This book was the newest to me of all the books I have read. It’s just Jack and Ma in Room and they take vitamins and water plant and do phys ed. Jack talked like this and the book made it hard to read but good.
We don’t know why Jack an Ma are in Room and in the beginning it doesn’t even matter. Slowly we learn of the world as Jack sees it, but being Outside (and grownup) we intepret and understand the things Jack says in a way that Jack can’t. This way we come to learn what really happened and why they are there.
I am a bit late to the party in reading this book, but I honestly couldn’t put it down once I got used to Jack’s narrative. This book opens up for multiple discussions; what does it mean to be free and how do we create happiness for ourselves?

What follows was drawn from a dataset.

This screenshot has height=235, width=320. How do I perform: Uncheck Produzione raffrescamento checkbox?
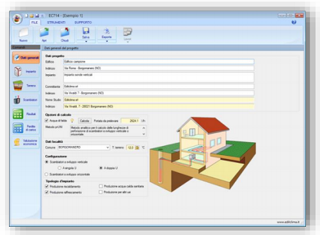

I’ve read a lot of places that the theme of motherly love is the most interesting. We meet Jack on the day that he is five and Ma is still breastfeeding him. This made me feel wildly uncomfortable because there is a clash between the norms we created in society and the norms they create in their own world. In Outside we learn comfort and intimacy in many ways – and often ween children from the breast for practical as well as social reasons, but not in Room; it’s just Jack and Ma and they only have eachother and so they each find comfort in the breastfeeding.
The book is best when it presents those dichotomies between what is acceptable outside and what happiness can be created from little means. Especially because it does not present us with a right method of ordering our worlds. Mainly it just says that change is inevitable and sometimes you can enjoy bad things and then later not enjoy them anymore.